Golden speakers: a new technology to teach pronunciation in a second language

Adult learners of a second-language (L2) often continue to speak with the accent associated with their first language. This can subject them to discrimination and make them less confident when interacting with others.

L2 learners rarely receive formal training in pronunciation, a primary reason being that effective training must be customized to meet each learner’s individual needs. To address this problem, Dr. Ricardo Gutierrez-Osuna, professor in the Department of Computer Science and Engineering and director of the Perception Sensing and Instrumentation Lab at Texas A&M University, is working with linguists at Iowa State University to develop the technology to provide better pronunciation practice.

“Paraphrasing my colleague John Levis, pronunciation is viewed as the Cinderella of language learning, which typically emphasizes grammar and vocabulary, whereas pronunciation is expected to just happen,” Gutierrez said.

One of the primary difficulties with pronunciation is that it cannot be taught on a large scale, such as in a classroom of 300 students. Traditional classroom instruction cannot easily meet the needs of diverse learners because each individual has their own needs based on their first language.

Gutierrez and his collaborators are working to develop algorithms that synthesize a personalized “golden speaker” for each learner. The golden speaker will be his or her own voice, but without the non-native inflection usually present. The idea is that learners can more easily perceive differences between their actual and ideal pronunciations when hearing their own voice, thus improving their pronunciation.
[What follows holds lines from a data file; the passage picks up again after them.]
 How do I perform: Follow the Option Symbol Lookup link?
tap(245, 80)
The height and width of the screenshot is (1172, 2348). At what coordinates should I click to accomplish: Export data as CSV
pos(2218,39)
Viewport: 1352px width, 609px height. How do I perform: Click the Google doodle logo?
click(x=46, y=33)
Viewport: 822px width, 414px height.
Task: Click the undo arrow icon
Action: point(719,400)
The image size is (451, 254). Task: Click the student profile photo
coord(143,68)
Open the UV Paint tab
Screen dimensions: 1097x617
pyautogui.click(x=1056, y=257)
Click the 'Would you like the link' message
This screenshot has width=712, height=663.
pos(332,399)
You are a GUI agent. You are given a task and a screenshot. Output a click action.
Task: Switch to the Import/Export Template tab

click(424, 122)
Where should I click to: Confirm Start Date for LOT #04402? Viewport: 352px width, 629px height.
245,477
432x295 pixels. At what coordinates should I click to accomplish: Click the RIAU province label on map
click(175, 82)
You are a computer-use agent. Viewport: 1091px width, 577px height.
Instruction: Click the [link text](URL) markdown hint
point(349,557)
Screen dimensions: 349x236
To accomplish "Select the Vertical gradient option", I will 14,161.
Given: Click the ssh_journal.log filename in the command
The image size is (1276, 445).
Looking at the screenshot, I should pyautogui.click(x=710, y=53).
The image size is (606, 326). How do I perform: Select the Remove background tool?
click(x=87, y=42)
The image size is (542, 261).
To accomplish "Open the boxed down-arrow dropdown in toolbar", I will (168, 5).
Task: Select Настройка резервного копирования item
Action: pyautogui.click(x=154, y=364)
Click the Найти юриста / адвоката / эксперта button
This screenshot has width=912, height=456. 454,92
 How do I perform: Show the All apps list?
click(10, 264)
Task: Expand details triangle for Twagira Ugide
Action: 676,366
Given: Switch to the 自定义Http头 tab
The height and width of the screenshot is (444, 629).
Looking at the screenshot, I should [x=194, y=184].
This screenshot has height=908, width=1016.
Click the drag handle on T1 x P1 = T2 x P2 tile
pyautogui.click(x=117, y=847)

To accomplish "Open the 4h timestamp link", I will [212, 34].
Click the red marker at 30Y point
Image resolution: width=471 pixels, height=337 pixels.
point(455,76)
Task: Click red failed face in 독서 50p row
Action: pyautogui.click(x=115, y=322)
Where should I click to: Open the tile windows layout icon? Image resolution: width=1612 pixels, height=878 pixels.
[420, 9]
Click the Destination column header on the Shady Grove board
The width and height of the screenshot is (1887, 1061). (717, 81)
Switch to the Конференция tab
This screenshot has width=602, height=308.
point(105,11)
The National Science Foundation recently awarded Gutierrez and his team two grants to develop and evaluate golden speakers. The first grant, from the NSF Robust Intelligence program, will develop the underlying technology for golden speakers, the speech representations and speech processing algorithms to produce high-quality golden speaker voices.

Similar to RGB color coordinates, the teacher’s voice and the L2 learner’s voice each have their own weighted sum of base sounds that comprise their individual way of speaking. The golden speaker program will record the teacher’s and the learner’s voices while speaking a sentence or phrase. It will then assess the fragments and make the learner’s voice comparable to that of the teacher’s voice by recombining the base sounds.

The second grant, from the NSF Cyberlearning program, will create a web-based learning environment that allows L2 learners to build their golden speakers by selecting among different regional U.S. accents or voices that they identify themselves with, such as actors, world leaders, or inspirational figures. The investigators will use this learning environment to study how golden speakers facilitate pronunciation training.

“The goal is to create these engaging pronunciation exercises in a computer format so that students can practice on their own time, at their own pace, and in the comfort of their own home, with their alter ego: their own voices but with a native accent,” Gutierrez said.

To bring these projects to fruition, Gutierrez is collaborating with professors John Levis and Evgeny Chukharev-Hudilainen of the Applied Linguistics program at Iowa State University, and current Ph.D. students, Chris Liberatore and Guanlong Zhao. Former Ph.D. students, Dr. Daniel Felps and Dr. Sandesh Aryal also helped with this research.

These two projects have the potential to impact society in a significant way by enhancing communication in critical sectors such as higher education, technology and healthcare, which attract a large number of non-native speakers of English.